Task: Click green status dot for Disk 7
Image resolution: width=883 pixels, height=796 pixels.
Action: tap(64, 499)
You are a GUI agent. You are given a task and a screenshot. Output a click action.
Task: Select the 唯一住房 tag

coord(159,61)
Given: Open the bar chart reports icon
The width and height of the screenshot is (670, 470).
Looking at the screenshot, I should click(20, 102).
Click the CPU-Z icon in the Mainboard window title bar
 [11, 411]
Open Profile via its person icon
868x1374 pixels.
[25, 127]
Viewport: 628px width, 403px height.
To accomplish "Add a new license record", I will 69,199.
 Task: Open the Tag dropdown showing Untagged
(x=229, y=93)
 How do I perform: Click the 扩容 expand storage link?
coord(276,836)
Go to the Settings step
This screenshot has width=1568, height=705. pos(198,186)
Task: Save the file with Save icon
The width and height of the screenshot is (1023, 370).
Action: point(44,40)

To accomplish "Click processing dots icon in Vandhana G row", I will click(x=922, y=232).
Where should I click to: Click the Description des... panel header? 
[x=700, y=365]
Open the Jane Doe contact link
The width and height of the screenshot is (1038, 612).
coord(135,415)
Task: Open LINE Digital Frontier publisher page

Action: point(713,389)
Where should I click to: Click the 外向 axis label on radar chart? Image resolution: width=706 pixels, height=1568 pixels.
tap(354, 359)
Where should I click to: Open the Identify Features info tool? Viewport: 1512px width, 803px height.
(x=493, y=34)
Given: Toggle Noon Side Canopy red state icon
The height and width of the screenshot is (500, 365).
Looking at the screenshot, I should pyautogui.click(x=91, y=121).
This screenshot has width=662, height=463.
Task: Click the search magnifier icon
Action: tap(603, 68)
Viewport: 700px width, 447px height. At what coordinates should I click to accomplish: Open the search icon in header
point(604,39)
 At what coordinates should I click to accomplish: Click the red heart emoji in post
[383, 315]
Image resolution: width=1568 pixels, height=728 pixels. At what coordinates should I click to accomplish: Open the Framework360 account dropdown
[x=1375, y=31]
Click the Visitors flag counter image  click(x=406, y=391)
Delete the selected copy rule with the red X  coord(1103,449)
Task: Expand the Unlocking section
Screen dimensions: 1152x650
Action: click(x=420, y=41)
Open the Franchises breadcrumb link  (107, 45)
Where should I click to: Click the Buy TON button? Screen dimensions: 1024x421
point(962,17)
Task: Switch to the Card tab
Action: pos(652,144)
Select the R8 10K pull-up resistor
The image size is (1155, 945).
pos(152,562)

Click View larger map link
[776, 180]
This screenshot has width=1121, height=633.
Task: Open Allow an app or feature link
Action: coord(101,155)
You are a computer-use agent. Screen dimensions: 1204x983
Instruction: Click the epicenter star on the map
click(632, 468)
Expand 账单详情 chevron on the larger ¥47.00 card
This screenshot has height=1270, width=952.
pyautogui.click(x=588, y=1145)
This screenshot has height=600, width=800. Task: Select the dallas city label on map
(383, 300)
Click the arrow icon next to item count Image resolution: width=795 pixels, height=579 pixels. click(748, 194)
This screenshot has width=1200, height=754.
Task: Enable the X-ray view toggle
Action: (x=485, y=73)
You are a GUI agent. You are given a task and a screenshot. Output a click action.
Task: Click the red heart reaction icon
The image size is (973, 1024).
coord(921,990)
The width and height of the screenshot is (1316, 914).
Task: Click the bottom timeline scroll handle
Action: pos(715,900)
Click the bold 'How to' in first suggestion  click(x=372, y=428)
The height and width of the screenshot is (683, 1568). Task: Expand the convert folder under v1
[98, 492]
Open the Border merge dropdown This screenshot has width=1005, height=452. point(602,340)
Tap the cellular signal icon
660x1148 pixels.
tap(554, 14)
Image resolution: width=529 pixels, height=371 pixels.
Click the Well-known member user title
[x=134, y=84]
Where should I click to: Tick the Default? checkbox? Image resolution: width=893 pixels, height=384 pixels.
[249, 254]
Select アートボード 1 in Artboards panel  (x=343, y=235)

****

A line counts if it includes the string "will". State how many such lines the entries have, with no other text.

■ **RESPONSE TO THIS EXERCISE**:
2